===== Given information =====

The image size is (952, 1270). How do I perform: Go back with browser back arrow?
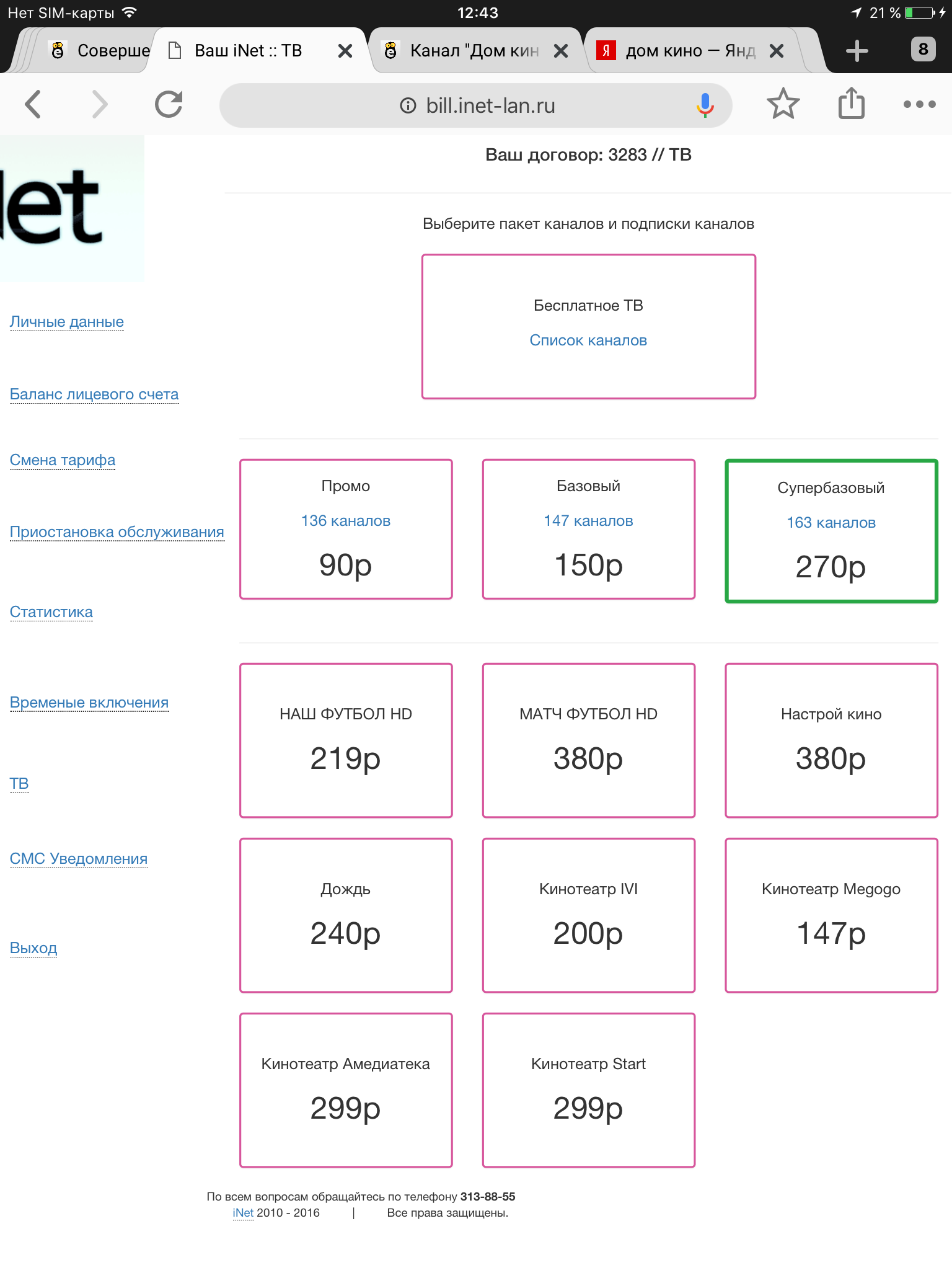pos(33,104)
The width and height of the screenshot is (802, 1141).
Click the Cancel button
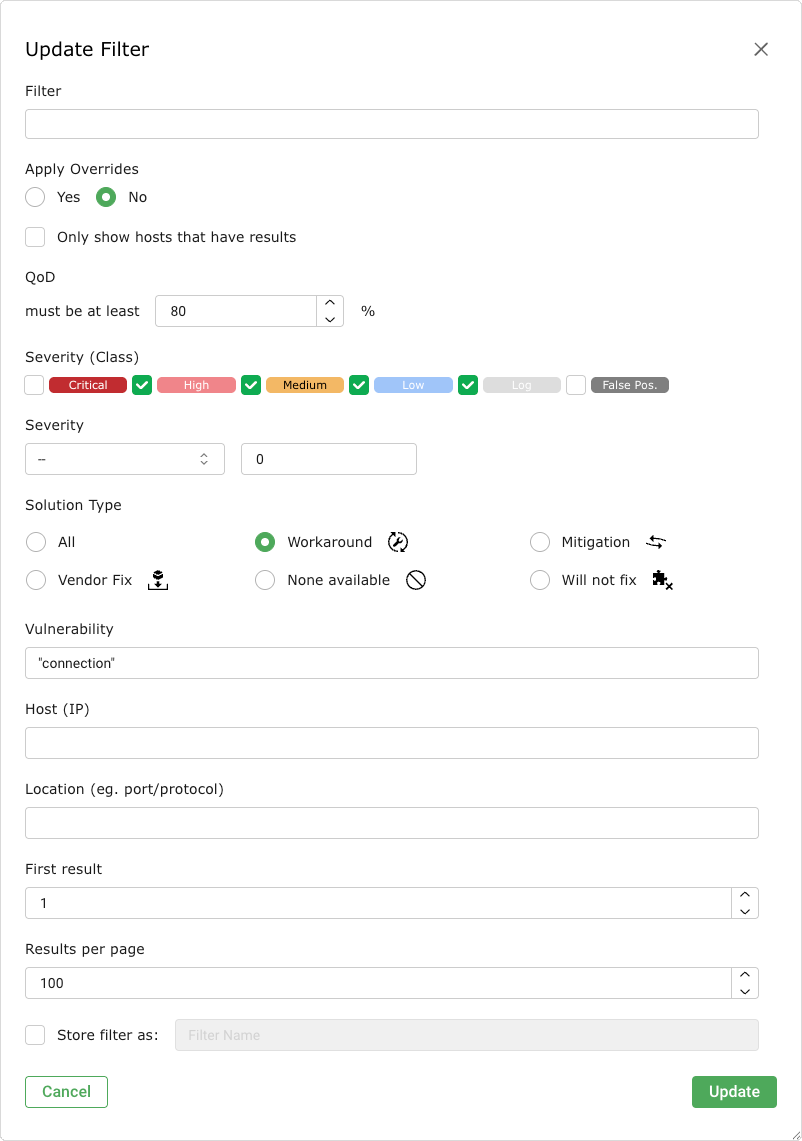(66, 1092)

=====
===== Given information =====

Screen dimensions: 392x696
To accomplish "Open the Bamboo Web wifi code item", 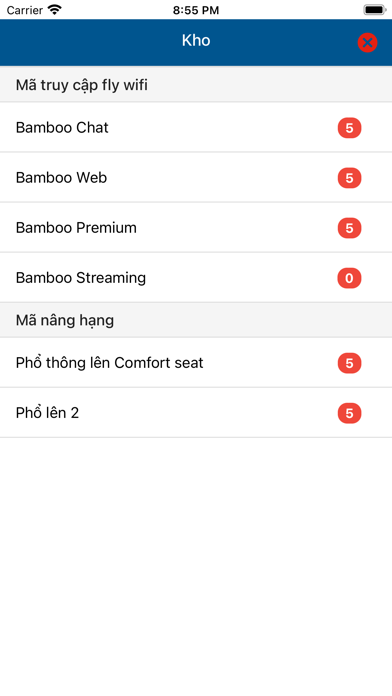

=====

An exact copy is needed of the entries above, starting at the line that holds "Screen dimensions: 392x696" and stopping at the line that holds "the Bamboo Web", both kept; pictures stay out.

Result for this exercise =>
Screen dimensions: 392x696
To accomplish "Open the Bamboo Web wifi code item", 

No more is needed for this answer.